The United States
By Nancy Jaffer
The 2010 Alltech FEI World Equestrian Games (WEG) are a compilation of world championships in eight equestrian disciplines--virtually an Olympics for horse sports. As riders and horses in countries around the world get ready, Americans have a rare opportunity to showcase a U.S. dressage team in top international competition before a home crowd in Lexington, Ky.
With three outstanding European dressage squads in the forefront, the U.S. team will have its work cut out for it to obtain a medal, and the pressure of being the home squad in the first-ever WEG outside of Europe is tangible. This spring the U.S. WEG team prospects seemed thin as mishaps occurred: Courtney King-Dye had a terrible fall in early March that fractured her skull and left her with a long road to rehabilitation ahead. In June, Olympic medalist Guenter Seidel fractured his pelvis in a fall, putting him out of the running on Dick and Jane Brown's U II. Although the U.S. team appears to have an uphill battle, "You should never take anything for granted," says Eva Salomon, the U.S. Equestrian Federation's (USEF) managing director of dressage, adding, "Never be pessimistic because things can change."
By July, some exciting new combinations had appeared, and USEF Dressage Technical Advisor Anne Gribbons noted, "I am a lot more confident now."
The top U.S. horse, of course, is Akiko Yamazaki's Ravel, the 12-year-old Dutch-bred gelding who won the 2009 World Cup and dominated Aachen last year with Californian Steffen Peters in the saddle. Ravel won't have met the top Dutch horse, Moorlands Totilas, in competition until the WEG, which makes it an even more exciting event for spectators. Peters also has a shot at an individual medal, which barely eluded him at the 2008 Olympics. In June, Peters was fifth on the FEI World Individual Dressage Ranking List. He thinks the WEG has the potential of being one of the best dressage shows ever. "In the whole history of dressage, you've never seen a top five like we currently have," he says. But he won't be chasing scores at the WEG. He just wants to show Ravel to his potential on the days he competes. As for his match up with the world's number-one horse and rider, Peters states, "I'm not afraid of Edward [Gal] or Totilas. I'm sure it will be a wonderful competition."
Gribbons, who went to California in June to see Ravel, noted he looked fabulous. And of Peters, she says, "If he's not the best rider in the world, he's one of the best. And he knows how to make a horse peak at the right time."
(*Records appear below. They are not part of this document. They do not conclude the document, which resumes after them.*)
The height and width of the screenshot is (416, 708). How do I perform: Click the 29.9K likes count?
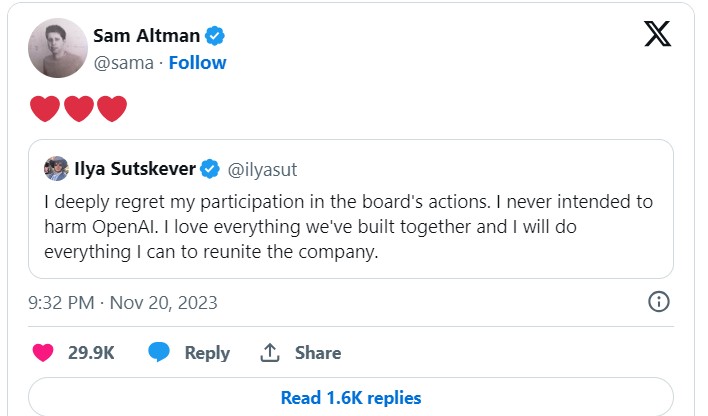[90, 353]
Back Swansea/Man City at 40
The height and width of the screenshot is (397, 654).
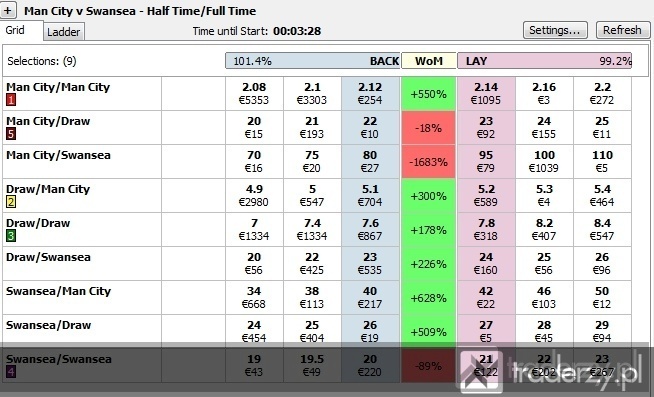point(370,297)
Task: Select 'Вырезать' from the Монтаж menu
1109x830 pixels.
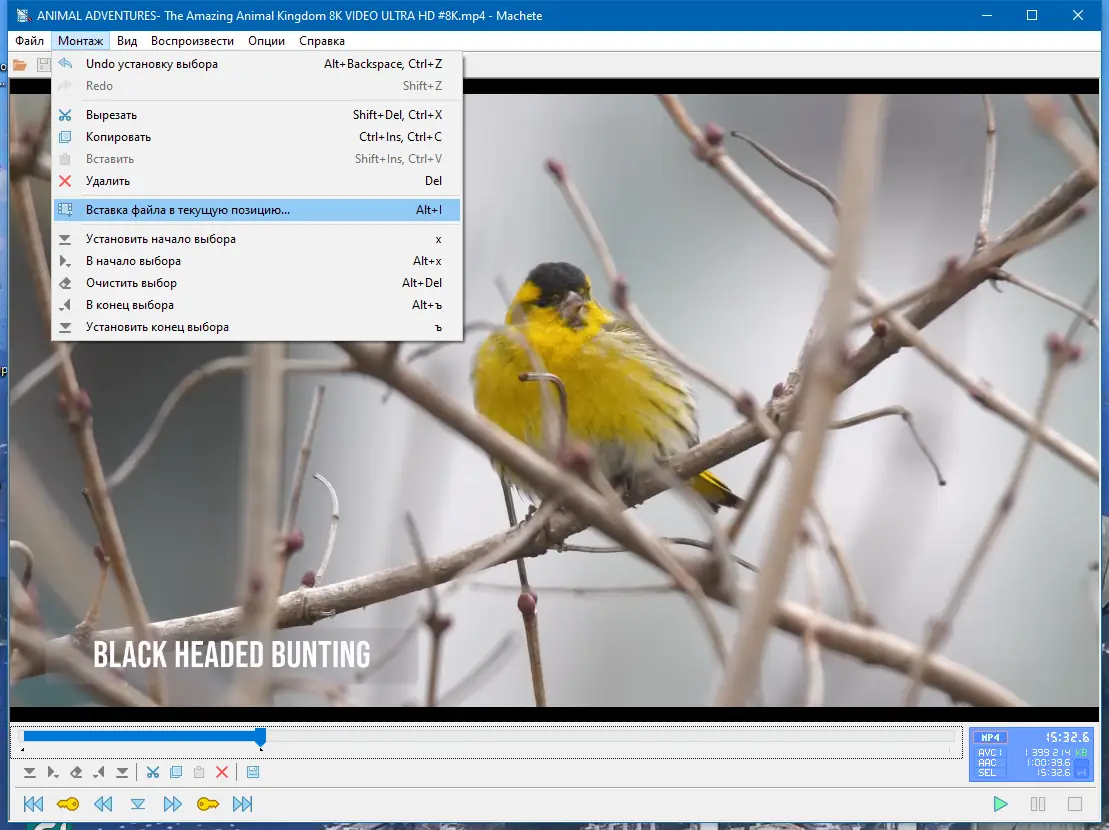Action: pos(111,115)
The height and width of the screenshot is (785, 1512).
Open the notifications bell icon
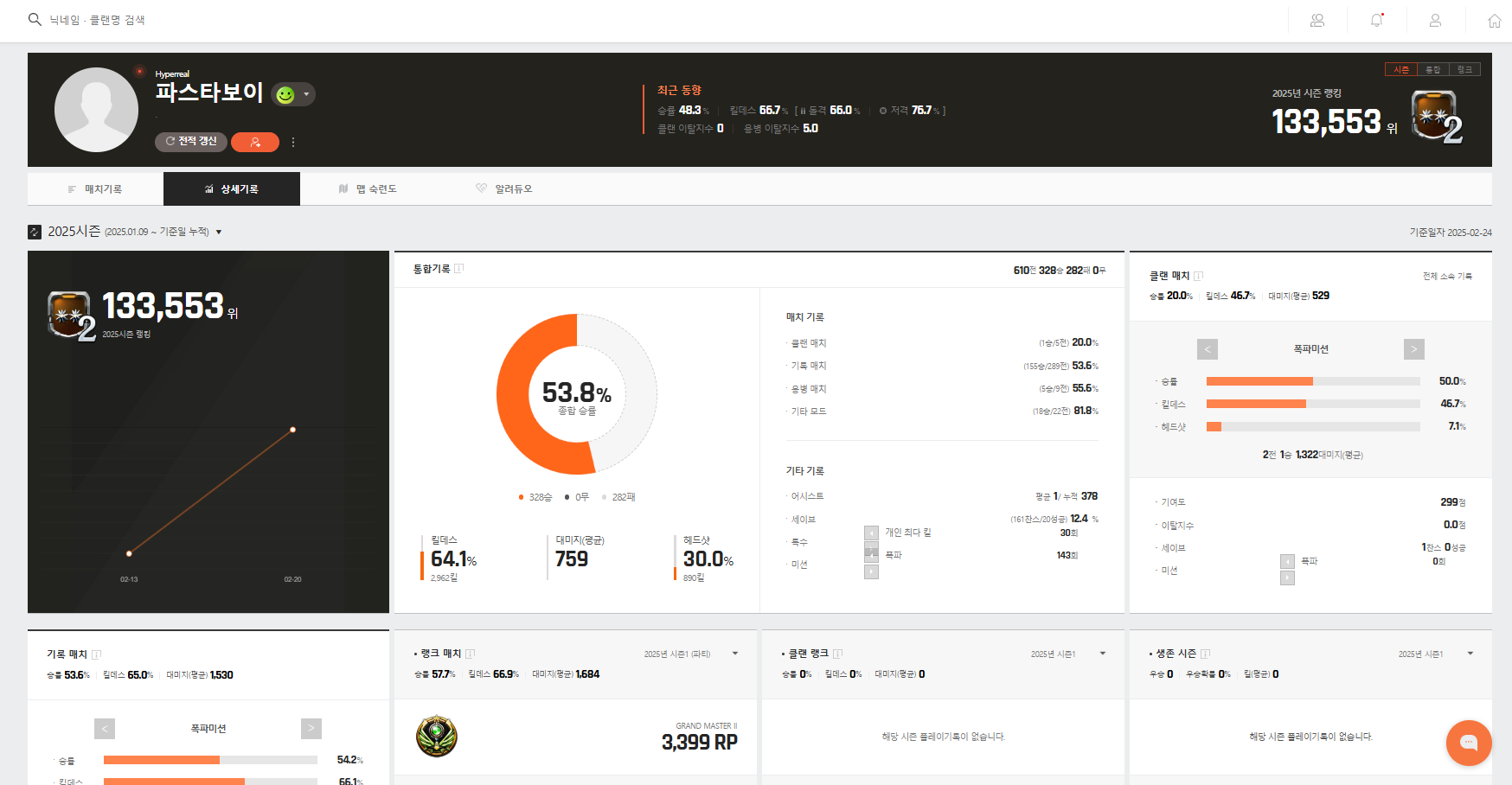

Tina Konyot would have made an international team on several occasions except for a variety of misfortunes. This may be her time. On her 12-year-old black Danish-bred stallion Calecto V, she won the Freestyle at Dressage at Devon last year, then went on to sweep the WEG test event this spring before a trip to Europe, where Calecto V was fourth in the Austrian Grand Prix in Fritzens. Konyot, a Connecticut resident, is once again reaching for her dream.
Gribbons notes that Konyot is "a natural rider with a wonderful feel for a horse--a beautiful woman on a beautiful horse." She adds that the European judges also seem to like the combination and that Konyot, who comes from a famous circus family, doesn't lack for showmanship.
Here are the rest of the top contenders who were heading for the WEG selection trials in August: Leslie Morse's Tip Top 962 was the 2009 U.S. national Grand Prix champion and was on the bronze medal squad at the last WEG in 2006. The 16-year-old Swedish stallion survived a life-threatening bout of colic in March. But the pair was back to work shortly afterward, and he seemed primed for a good effort in the trials with his California-based rider. Morse, who is Tip Top 962's co-owner with Laura Petroff, has been working with Olympic and WEG medalist Debbie McDonald.
Californian Sue Blinks, the 1998 and 2002 WEG veteran who also rode on the 2000 Olympic bronze medal team, is aboard Robin Hood this time. He is not as seasoned as his rider and demonstrated that by losing his composure in the covered arena at Del Mar while finishing seventh in May's Grand Prix. The 12-year-old Dutch gelding, owned by Blinks with Louise and Doug Leatherdale, regained his focus and came back to win the Grand Prix Special.
"Robin Hood has wonderful collected work," says Gribbons. "His piaffe, passage, transitions and pirouettes are spot-on."